Visualizing Bikeshare Data

This entry is part 18 of 21 in the series Using R

Seattle’s Pronto bikeshare system recently announced a Data Challenge for data visualization using their first year of trip data. As avid cyclists and data analysis junkies, we of course took the bait. Below is a brief description of our Pronto Databrowser submission.

At Mazama Science we focus on creating interactive websites that allow people to thoroughly interrogate interesting datasets. Each project begins with a thorough investigation of the original data to figure out what stories can be told. This is then followed by an exploration of data visualization styles that help communicate the stories we have found. Finally, a user interface is developed that guides people to subset the data in ways that lead to interesting stories. Guiding people to achieve their own “Aha!” experiences is the best way to motivate data based decision making.

Pronto Data

The Pronto Data Challenge data consists of four datasets: trip data, station metadata, daily weather data and minute-to-minute station status (#docks empty/full/broken).
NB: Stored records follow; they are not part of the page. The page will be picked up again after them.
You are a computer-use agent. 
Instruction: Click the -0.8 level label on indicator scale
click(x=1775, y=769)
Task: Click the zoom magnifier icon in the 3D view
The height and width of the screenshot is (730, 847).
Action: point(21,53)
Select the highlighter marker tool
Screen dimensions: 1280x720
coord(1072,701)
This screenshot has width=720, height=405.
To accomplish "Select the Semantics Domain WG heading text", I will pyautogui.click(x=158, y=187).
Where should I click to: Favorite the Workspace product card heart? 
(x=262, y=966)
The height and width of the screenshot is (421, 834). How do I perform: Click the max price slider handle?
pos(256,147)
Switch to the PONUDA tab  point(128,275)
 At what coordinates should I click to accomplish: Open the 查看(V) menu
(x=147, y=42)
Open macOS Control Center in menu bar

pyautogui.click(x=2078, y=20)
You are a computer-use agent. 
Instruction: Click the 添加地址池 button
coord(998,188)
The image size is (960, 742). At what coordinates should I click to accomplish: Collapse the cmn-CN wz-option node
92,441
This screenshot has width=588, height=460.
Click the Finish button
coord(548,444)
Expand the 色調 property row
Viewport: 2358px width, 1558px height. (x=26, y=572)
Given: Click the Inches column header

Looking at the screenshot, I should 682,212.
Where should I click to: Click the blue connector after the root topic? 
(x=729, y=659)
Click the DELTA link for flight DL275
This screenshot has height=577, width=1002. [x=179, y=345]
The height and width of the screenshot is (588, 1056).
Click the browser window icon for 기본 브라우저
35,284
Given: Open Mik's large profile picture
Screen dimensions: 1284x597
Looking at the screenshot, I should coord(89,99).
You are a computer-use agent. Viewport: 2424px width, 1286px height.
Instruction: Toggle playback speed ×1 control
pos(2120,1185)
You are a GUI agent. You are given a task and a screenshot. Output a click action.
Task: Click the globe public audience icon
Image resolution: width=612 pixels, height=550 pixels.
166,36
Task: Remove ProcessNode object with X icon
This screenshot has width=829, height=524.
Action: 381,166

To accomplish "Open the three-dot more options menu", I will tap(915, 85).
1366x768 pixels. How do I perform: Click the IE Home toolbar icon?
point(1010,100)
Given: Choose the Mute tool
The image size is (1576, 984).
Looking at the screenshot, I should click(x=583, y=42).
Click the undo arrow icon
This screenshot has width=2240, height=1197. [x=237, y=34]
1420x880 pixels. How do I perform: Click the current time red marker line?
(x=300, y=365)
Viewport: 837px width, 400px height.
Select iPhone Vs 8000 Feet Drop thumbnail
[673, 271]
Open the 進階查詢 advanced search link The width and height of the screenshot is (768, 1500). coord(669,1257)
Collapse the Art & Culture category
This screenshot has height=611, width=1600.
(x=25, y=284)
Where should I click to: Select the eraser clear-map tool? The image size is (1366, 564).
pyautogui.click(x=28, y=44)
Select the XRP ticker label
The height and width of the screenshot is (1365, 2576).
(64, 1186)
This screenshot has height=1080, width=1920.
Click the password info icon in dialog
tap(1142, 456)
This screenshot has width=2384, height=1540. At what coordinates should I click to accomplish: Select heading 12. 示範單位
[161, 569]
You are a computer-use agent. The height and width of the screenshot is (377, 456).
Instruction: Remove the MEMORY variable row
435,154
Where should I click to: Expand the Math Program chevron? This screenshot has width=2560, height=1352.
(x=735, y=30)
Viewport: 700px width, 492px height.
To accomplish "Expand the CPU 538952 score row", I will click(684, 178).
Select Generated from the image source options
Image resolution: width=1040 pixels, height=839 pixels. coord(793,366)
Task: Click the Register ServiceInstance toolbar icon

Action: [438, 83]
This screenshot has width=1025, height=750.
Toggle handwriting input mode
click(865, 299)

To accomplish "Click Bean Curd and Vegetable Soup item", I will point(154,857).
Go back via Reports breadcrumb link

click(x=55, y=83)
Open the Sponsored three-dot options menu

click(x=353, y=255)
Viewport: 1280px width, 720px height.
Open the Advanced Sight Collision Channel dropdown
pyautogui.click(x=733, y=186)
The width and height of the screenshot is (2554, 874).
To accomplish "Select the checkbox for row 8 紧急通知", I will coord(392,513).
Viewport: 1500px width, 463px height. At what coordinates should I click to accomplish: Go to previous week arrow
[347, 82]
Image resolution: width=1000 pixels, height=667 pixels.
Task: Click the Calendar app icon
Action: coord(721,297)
The raw csv files have the following sizes:

For any investigation of human behavior, the most interesting dataset is the trip data which contains 142,846 trip records with the following variables:

  • trip_id
  • starttime
  • stoptime
  • bikeid
  • tripduration
  • from_station_name
  • to_station_name
  • from_station_id
  • to_station_id
  • usertype
  • gender
  • birthyear

To generate maps, this must be combined with station metadata which has:

  • id
  • name
  • terminal
  • lat
  • long
  • dockcount
  • online

We can amend the station metadata by adding station elevations using the Google Maps Elevation API. Using as-the-crow-flies distances from R’s geosphere package, we can also add station-to-station distances to the station metadata and, through lookup, to the trip data.

Now we have a couple of rich datasets to play with.

Data Visualization

After playing around with our amended datasets,  we realized that, even though Pronto bikeshare usage is very seasonal, it isn’t that affected by weather. There aren’t really any muggy days in Seattle as temperature and humidity are inversely correlated. And it can be cool and wet any time of the year. (Though 2015 had unusually long stretches of nice weather.) Subsetting the trip data by gender and age also doesn’t lead to anything particularly revealing.

The most interesting stories we found have to do with the variations in usage patterns between annual members and short-term pass holders; with time-of-day and day-of-week; and depending on the departure station.

You can  explore the data yourself with a variety of visualizations at our Pronto Databrowser. Here are two plots from the Data Stories page that tell pretty good stories by themselves:

The time-of-day usage plot shows that: 1) annual pass holders use the bikes during the morning and evening commute; and 2) usage is heaviest in the summer.

 annual_weeklyUsageByHourOfDay

The elevation plot shows that annual pass holders vastly prefer coasting to humping up Seattle’s steep hills.

annual_coasting

We invite you to find and tell your own stories by poking around and exploring this very interesting dataset.

Happy Exploring!

Series NavigationFunction Argument Lists and missing()When k-means Clustering Fails
This entry was posted in Data Visualization, R and tagged , , . Bookmark the permalink.

2 Responses to Visualizing Bikeshare Data

  1. Terry says:

    Can you explain the elevation plot in more detail?  I can’t see how you get the interpretation that annual pass holders prefer downhill to uphill, since the plot doesn’t show the number of journeys in each direction.

    • Jonathan Callahan says:

      The data for the plot are calculated like this:

      • Assign an elevationDiff to every trip based on the elevations of the starting and ending stations
      • Assign every trip to a minute-of-the-day bin based on startingTime
      • For each minute-of-the-day, sum up the elevationDiffs in that bin
      • Divide by 550 (# of bikes) and 365 (# of days) to normalize

      The result is the “Minute-to-Minute Annually Averaged Elevation Difference per Bike per Day”.

      The sign of the elevationDiff is what keeps track of uphill/downhill (+/-).

      A different analysis might just count up the number of uphill vs. downhill trips without taking into account elevation gain/loss. but I’m not sure what the take home message from that analysis would be. As any cyclist knows, grade matters, so the total elevation gain or loss is very important.